Vu la procédure suivante :
Par une requête et un mémoire complémentaire, enregistrés les 9 avril et 7 juillet 2021, M. A E C, ressortissant sri-lankais représenté par Me Sheila Révathi Herriot, avocat, demande au tribunal administratif, dans le dernier état de ses écritures :
1°) d'annuler pour excès de pouvoir la décision implicite par laquelle le préfet de la Seine-Saint-Denis a rejeté sa demande de regroupement familial déposée le 20 novembre 2017 au profit de son épouse, Mme D ep.
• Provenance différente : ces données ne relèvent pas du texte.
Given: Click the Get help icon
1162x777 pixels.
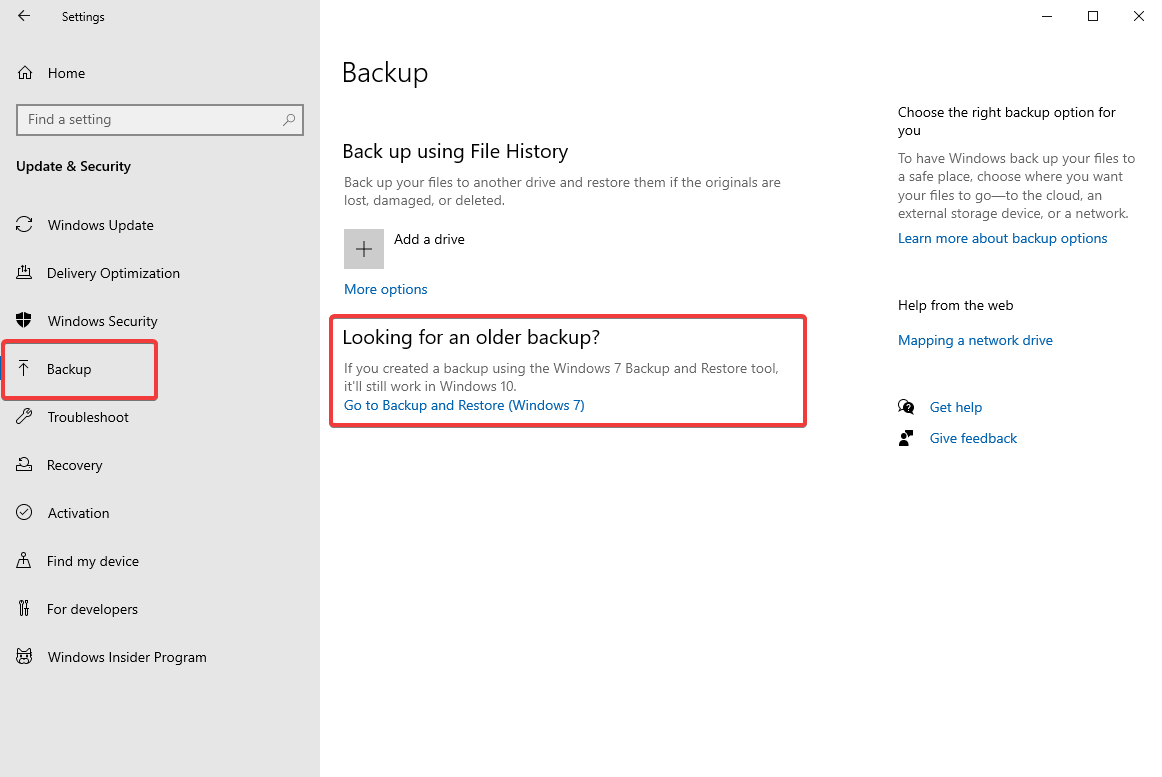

C ;
2°) d'enjoindre au préfet de la Seine-Saint-Denis de réexaminer sa demande de regroupement familial, dans un délai de 7 jours, sous astreinte de 50 euros par jour de retard ;
3°) de mettre à la charge de l'Etat la somme de 1 500 euros au titre de l'article L. 761-1 du code de justice administrative.
L'Office français de l'immigration et de l'intégration (OFII) a produit 2 mémoires en défense, enregistrés les 19 mai 2021 et 17 mai 2022.
Par une lettre du 25 mai 2022, adressée au moyen de l'application " Télérecours ", le tribunal a demandé à M. C, en application de l'article R. 612-5-1 du code de justice administrative, de confirmer expressément le maintien des conclusions de sa requête dans un délai d'un mois et l'a informé qu'à défaut il serait réputé s'en être désisté.
Vu les autres pièces du dossier.
Vu le code de justice administrative.
Considérant ce qui suit :
1. Aux termes de l'article R. 222-1 du code de justice administrative : " () les présidents de formation de jugement des tribunaux () peuvent, par ordonnance : 1' Donner acte des désistements () ".
2. Aux termes de l'article R. 612-5-1 du même code : " Lorsque l'état du dossier permet de s'interroger sur l'intérêt que la requête conserve pour son auteur, le président de la
formation de jugement () peut inviter le requérant à confirmer expressément le maintien de
ses conclusions. La demande qui lui est adressée mentionne que, à défaut de réception de cette
confirmation à l'expiration du délai fixé, qui ne peut être inférieur à un mois, il sera réputé
s'être désisté de l'ensemble de ses conclusions. ".
3. Aux termes du premier alinéa de l'article R. 611-8-6 du même code : " Les parties
sont réputées avoir reçu la communication ou la notification à la date de première consultation
du document qui leur a été adressé par voie électronique, certifiée par l'accusé de réception
délivré par l'application informatique, ou, à défaut de consultation dans un délai de deux jours
ouvrés à compter de la date de mise à disposition du document dans l'application, à l'issue de
ce délai. Sauf demande contraire de leur part, les parties sont alertées de toute nouvelle
communication ou notification par un message électronique envoyé à l'adresse choisie par
elles. ".
4. Par une lettre du 25 mai 2022, mise à disposition au moyen de l'application " Télérecours " le 30 mai 2022 et consultée le même jour selon l'accusé de réception délivré par cette application, M. C a été invité, sur le fondement des dispositions de l'article R. 612-5-1 du code de justice administrative, à produire soit un mémoire, soit une lettre confirmant expressément le maintien de ses conclusions, soit une lettre de désistement pur et simple, dans un délai d'un mois. Ce courrier l'informait que, faute de confirmation de sa part dans le délai d'un mois qui lui était imparti, il serait réputé s'être désisté de l'ensemble des conclusions de sa requête. En dépit de cette invitation, l'intéressé n'a pas procédé à la confirmation du maintien de sa requête dans le délai imparti. Par suite, M. C est réputé s'être désisté de la présente requête. Il y a lieu de donner acte de ce désistement.
O R D O N N E :
Article 1er : Il est donné acte du désistement de la requête de M. C.
Article 2 : La présente ordonnance sera notifiée à M. A E C, au préfet de la Seine-Saint-Denis et à l'Office français de l'immigration et de l'intégration.
Fait à Montreuil, le 5 juillet 2022.
Le président de la 6ème chambre
Signé
M. B
La République mande et ordonne au ministre de l'intérieur en ce qui le concerne ou à tous huissiers de justice à ce requis en ce qui concerne les voies de droit commun contre les parties privées, de pourvoir à l'exécution de la présente décision.